** Begin Records provided **
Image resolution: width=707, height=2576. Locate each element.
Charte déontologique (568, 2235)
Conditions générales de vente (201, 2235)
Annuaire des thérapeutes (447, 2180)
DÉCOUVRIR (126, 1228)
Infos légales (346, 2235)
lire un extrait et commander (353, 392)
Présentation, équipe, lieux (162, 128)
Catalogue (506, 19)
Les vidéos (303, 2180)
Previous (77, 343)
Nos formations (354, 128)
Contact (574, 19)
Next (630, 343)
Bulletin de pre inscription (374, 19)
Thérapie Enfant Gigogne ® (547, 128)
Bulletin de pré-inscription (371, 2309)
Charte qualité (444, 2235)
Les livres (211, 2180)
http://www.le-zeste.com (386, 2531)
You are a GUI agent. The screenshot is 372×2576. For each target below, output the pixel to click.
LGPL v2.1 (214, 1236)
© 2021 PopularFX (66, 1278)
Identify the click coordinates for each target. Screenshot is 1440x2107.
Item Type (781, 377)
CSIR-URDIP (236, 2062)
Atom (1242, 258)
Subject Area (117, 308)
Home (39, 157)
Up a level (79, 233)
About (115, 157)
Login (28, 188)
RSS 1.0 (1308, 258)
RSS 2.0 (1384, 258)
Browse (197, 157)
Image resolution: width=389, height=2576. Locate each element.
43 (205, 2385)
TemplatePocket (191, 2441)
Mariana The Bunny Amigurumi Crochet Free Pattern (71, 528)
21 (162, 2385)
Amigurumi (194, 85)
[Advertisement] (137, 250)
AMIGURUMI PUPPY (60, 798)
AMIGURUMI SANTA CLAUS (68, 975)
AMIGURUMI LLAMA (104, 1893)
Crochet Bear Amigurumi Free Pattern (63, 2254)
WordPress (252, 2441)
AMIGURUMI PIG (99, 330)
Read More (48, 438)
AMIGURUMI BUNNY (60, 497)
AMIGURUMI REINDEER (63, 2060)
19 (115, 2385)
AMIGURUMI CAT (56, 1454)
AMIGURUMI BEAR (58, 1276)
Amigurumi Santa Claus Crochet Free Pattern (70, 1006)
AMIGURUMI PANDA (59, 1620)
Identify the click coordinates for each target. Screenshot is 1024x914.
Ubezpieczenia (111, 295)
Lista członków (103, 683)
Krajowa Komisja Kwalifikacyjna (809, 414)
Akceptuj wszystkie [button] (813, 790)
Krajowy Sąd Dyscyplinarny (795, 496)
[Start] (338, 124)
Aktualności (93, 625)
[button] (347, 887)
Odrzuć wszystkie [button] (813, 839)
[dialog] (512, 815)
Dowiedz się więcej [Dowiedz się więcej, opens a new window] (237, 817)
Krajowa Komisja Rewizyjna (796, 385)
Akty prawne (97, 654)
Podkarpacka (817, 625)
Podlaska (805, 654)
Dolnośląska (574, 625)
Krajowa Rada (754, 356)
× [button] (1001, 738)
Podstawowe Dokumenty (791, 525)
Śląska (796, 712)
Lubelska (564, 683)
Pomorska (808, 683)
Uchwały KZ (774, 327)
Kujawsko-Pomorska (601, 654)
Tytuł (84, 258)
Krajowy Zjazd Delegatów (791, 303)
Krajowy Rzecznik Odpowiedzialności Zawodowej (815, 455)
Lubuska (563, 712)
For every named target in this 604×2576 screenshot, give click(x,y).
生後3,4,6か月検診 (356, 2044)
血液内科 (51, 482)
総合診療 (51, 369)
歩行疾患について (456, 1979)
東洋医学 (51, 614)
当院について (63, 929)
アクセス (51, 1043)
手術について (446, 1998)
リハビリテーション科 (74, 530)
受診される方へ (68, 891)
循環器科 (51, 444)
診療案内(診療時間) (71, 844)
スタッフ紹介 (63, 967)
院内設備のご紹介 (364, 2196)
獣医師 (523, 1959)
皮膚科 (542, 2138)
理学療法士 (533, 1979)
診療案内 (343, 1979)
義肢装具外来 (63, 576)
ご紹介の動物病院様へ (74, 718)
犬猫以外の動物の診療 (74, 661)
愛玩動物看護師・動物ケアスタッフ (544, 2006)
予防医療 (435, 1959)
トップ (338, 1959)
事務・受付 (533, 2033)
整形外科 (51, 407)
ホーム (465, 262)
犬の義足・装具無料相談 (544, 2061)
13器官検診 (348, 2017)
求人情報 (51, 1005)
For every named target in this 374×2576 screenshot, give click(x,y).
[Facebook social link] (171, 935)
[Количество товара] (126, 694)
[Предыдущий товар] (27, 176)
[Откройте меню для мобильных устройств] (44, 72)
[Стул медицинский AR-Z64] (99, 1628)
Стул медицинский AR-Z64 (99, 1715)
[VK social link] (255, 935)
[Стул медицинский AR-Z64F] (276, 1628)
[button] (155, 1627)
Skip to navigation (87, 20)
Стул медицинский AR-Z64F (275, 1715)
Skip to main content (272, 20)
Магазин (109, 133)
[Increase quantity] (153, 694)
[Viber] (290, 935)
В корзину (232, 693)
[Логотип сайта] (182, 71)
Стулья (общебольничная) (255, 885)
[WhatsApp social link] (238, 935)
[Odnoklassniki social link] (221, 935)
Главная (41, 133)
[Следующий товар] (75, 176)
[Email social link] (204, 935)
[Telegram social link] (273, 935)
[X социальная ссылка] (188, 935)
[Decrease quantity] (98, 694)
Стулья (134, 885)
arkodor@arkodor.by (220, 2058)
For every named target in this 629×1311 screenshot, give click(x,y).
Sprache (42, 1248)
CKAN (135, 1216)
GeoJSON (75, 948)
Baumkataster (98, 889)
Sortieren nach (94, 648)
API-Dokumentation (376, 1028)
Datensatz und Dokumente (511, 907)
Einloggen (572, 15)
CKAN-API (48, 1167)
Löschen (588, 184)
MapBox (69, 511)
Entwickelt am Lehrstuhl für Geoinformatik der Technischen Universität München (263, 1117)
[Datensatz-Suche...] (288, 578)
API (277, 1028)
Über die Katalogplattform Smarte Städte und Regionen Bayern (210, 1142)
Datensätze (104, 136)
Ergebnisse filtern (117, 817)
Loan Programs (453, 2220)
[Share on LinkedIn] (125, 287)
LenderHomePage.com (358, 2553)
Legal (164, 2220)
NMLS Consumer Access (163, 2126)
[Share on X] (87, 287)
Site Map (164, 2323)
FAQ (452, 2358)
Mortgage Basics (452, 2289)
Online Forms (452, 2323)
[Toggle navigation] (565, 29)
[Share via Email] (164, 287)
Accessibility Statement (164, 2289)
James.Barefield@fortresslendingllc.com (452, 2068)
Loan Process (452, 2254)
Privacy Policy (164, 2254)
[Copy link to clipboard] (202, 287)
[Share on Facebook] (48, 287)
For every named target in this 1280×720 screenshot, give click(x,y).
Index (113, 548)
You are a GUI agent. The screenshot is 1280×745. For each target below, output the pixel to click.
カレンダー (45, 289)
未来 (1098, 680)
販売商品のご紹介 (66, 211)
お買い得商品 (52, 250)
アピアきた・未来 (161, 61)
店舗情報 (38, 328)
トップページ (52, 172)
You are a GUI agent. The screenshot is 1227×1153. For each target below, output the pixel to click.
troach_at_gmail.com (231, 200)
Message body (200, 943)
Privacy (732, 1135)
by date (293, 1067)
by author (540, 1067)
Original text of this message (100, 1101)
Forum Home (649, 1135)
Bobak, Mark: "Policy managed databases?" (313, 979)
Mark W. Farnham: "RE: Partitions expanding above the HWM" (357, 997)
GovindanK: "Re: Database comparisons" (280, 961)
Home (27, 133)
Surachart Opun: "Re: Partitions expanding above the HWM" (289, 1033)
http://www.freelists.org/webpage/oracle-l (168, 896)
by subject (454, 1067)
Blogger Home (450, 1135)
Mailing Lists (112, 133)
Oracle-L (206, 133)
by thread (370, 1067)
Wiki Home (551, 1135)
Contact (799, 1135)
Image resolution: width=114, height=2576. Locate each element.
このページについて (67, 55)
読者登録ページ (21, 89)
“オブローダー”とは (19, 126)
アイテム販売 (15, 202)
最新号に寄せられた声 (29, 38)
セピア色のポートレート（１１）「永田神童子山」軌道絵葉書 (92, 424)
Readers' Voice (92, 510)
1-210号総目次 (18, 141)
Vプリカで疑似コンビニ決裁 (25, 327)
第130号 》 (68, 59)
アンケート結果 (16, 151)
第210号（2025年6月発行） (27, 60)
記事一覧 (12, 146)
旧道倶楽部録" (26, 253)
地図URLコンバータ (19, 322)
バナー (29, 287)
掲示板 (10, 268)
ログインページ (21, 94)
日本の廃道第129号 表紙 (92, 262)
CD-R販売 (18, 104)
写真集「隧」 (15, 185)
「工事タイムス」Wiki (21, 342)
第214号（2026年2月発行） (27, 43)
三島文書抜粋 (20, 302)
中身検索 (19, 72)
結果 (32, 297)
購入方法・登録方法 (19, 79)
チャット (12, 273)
** End Records provided **
Can you turn the entries from the line containing "Tytuł (84, 258)" through the line containing "[Логотип сайта] (182, 71)", both ends included, into a JSON list of strings with one string per line and any blank lines left out?

• Answer to this exercise:
[
  "Tytuł (84, 258)",
  "Krajowy Zjazd Delegatów (791, 303)",
  "Krajowy Rzecznik Odpowiedzialności Zawodowej (815, 455)",
  "Lubuska (563, 712)",
  "For every named target in this 604×2576 screenshot, give click(x,y).",
  "生後3,4,6か月検診 (356, 2044)",
  "血液内科 (51, 482)",
  "総合診療 (51, 369)",
  "歩行疾患について (456, 1979)",
  "東洋医学 (51, 614)",
  "当院について (63, 929)",
  "アクセス (51, 1043)",
  "手術について (446, 1998)",
  "リハビリテーション科 (74, 530)",
  "受診される方へ (68, 891)",
  "循環器科 (51, 444)",
  "診療案内(診療時間) (71, 844)",
  "スタッフ紹介 (63, 967)",
  "院内設備のご紹介 (364, 2196)",
  "獣医師 (523, 1959)",
  "皮膚科 (542, 2138)",
  "理学療法士 (533, 1979)",
  "診療案内 (343, 1979)",
  "義肢装具外来 (63, 576)",
  "ご紹介の動物病院様へ (74, 718)",
  "犬猫以外の動物の診療 (74, 661)",
  "愛玩動物看護師・動物ケアスタッフ (544, 2006)",
  "予防医療 (435, 1959)",
  "トップ (338, 1959)",
  "事務・受付 (533, 2033)",
  "整形外科 (51, 407)",
  "ホーム (465, 262)",
  "犬の義足・装具無料相談 (544, 2061)",
  "13器官検診 (348, 2017)",
  "求人情報 (51, 1005)",
  "For every named target in this 374×2576 screenshot, give click(x,y).",
  "[Facebook social link] (171, 935)",
  "[Количество товара] (126, 694)",
  "[Предыдущий товар] (27, 176)",
  "[Откройте меню для мобильных устройств] (44, 72)",
  "[Стул медицинский AR-Z64] (99, 1628)",
  "Стул медицинский AR-Z64 (99, 1715)",
  "[VK social link] (255, 935)",
  "[Стул медицинский AR-Z64F] (276, 1628)",
  "[button] (155, 1627)",
  "Skip to navigation (87, 20)",
  "Стул медицинский AR-Z64F (275, 1715)",
  "Skip to main content (272, 20)",
  "Магазин (109, 133)",
  "[Increase quantity] (153, 694)",
  "[Viber] (290, 935)",
  "В корзину (232, 693)",
  "[Логотип сайта] (182, 71)"
]